FGSM Network Adversarial Attack

With continuous development and evolution of data, computing power, and theories in recent years, deep learning has been widely applied in many fields involving images, texts, voice, and autonomous driving. Meanwhile, people are getting more and more concerned about the security issues of various models in use, because AI models are vulnerable to intentional or unintentional attacks and generate incorrect results.

In this case, we will use the FGSM attack as an example to demonstrate how to attack and mislead a model.

Adversarial Example Definition

Szegedy first proposed the concept of adversarial examples in 2013.

Small perturbations that cannot be perceived by humans are added to original examples, which deteriorates the performance of deep models. Such examples are adversarial examples. For example, after a noise is added to the image that should be predicted as panda, the model predicts the image as gibbon. The example is an adversarial example.

fgsm-panda-image

The image comes from Explaining and Harnessing Adversarial Examples.

Attack Methods

Attacks on models can be classified from the following aspects:

Information that can be obtained by attackers:
- White-box attack: Attackers have all knowledge and access permissions on a model, including the model structure, weight, input, and output. Attackers can interact with the model system in the process of generating adversarial attack data. Due to that attackers completely master information about models, they can design specific attack algorithms based on the features of the attacked model.
- Black-box attack: Contrary to white-box attacks, attacks only obtain limited information about models. Attackers know nothing about the structure or weight of the model and know only part of the input and output.
Attackers’ purposes:
- Targeted attack: Attackers misguide the model result into a specific category.
- Untargeted attacks: Attackers only want to generate incorrect results and do not care about new results.

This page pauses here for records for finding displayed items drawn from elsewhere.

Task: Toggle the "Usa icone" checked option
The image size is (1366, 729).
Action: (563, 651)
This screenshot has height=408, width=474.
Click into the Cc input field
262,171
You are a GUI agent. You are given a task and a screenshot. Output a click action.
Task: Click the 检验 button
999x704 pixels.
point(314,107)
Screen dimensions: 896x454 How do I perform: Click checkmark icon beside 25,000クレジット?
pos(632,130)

The Fast Gradient Sign Method (FGSM) attack used in this case is a white-box attack method, which can be either a targeted or untargeted attack.

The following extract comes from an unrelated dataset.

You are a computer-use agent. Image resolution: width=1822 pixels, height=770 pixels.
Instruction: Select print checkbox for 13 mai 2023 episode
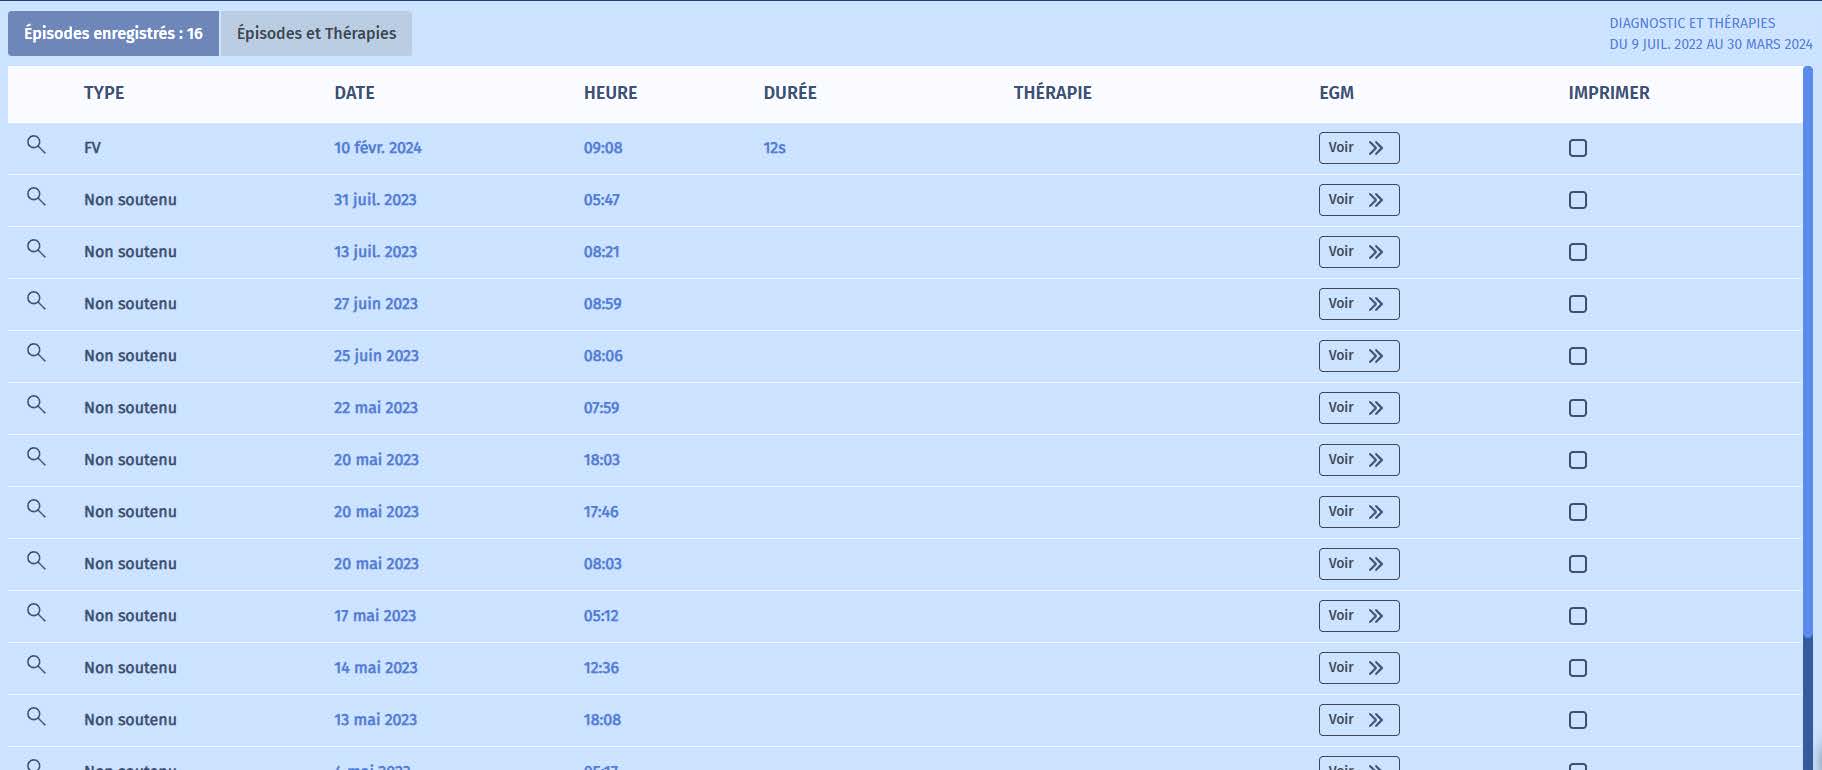tap(1578, 720)
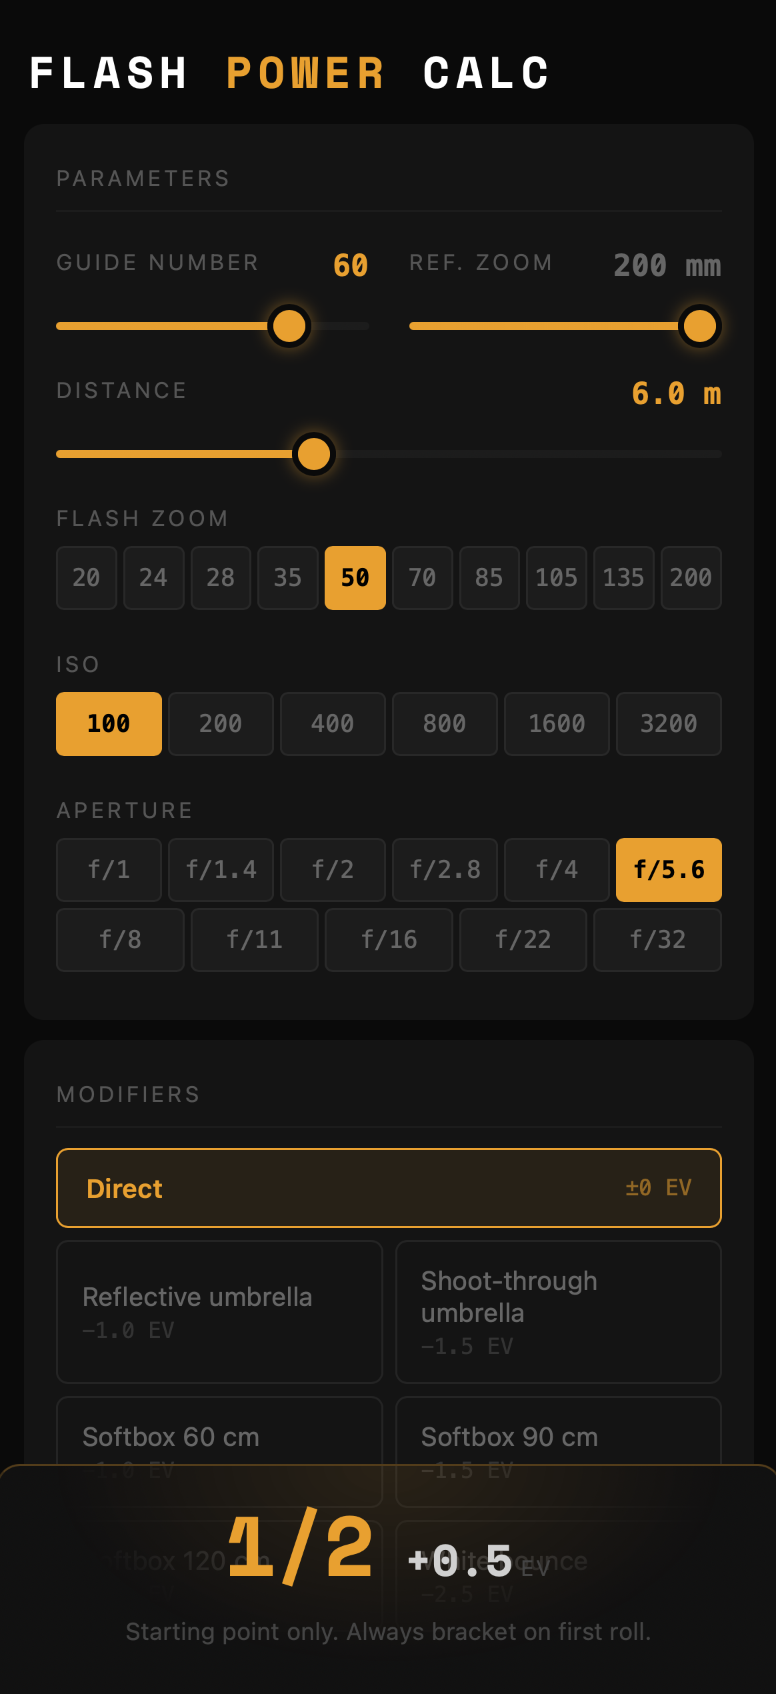Set flash zoom to 135

pos(623,578)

For more model security functions, see MindSpore Armour. Currently, MindSpore Armour supports multiple adversarial example generation methods, such as FGSM, LLC, and Substitute Attack, and provides adversarial example robustness, fuzz testing, and privacy protection and evaluation modules to enhance model security.

FGSM Attack

During the training of a classification network, a loss function is defined to measure the distance between the model output value and the actual label of the example. The model gradient is computed through backward propagation. The network parameters are updated through gradient descent to reduce the loss value and improve the model accuracy.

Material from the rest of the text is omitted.